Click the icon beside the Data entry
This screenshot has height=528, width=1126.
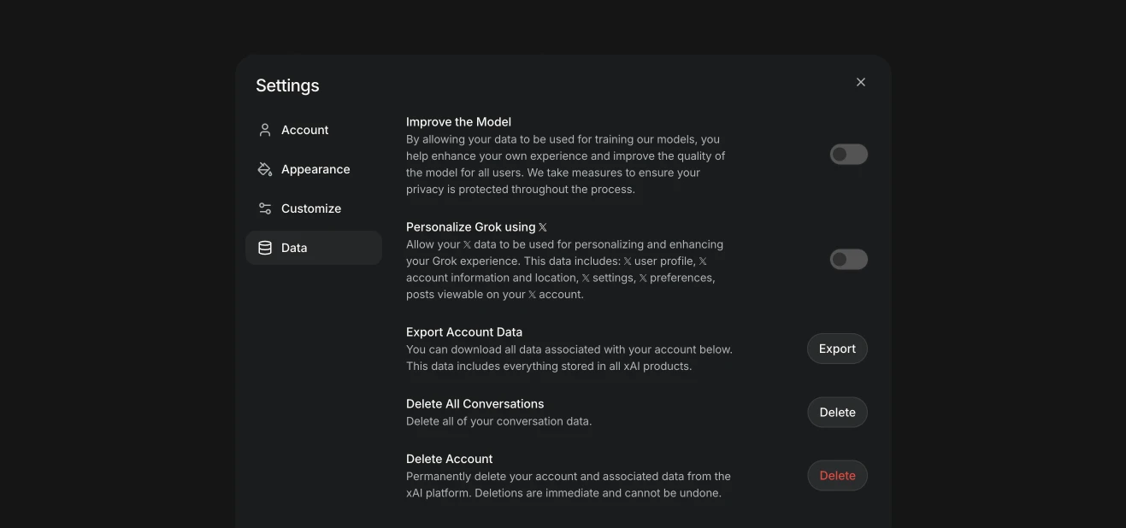pyautogui.click(x=264, y=247)
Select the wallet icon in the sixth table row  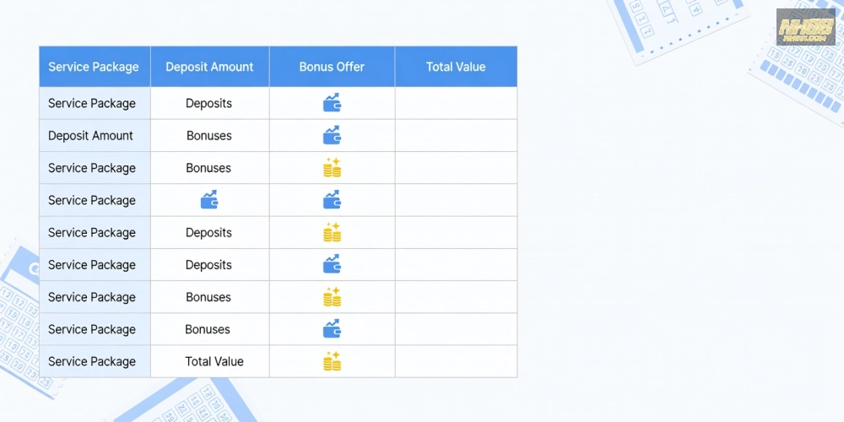332,265
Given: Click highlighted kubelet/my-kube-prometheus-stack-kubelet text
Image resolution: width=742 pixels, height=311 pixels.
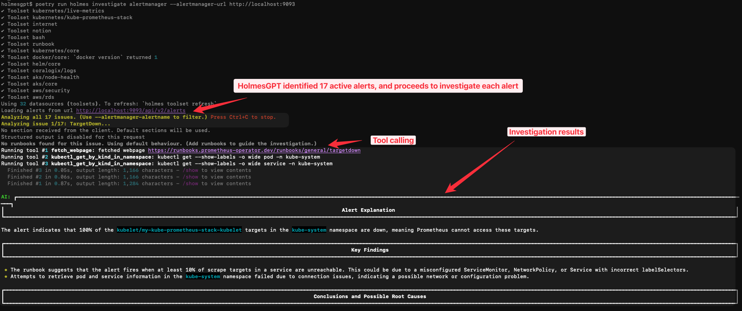Looking at the screenshot, I should pyautogui.click(x=179, y=230).
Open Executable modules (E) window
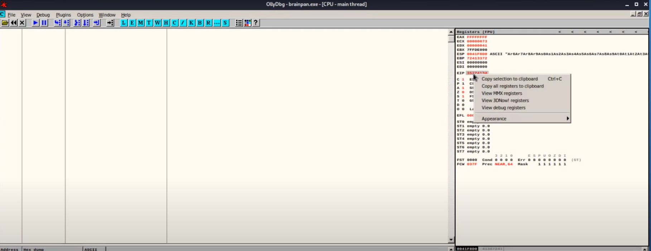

- WHAT NEEDS TO BE DONE
Repeat word for word the lines beginning at the one with "Image resolution: width=742" and ending at the final line of the records above, both included, and no others. Leave the pictures out.

- SOLUTION FOR THIS TASK
Image resolution: width=742 pixels, height=311 pixels.
Looking at the screenshot, I should pyautogui.click(x=179, y=230).
Open Executable modules (E) window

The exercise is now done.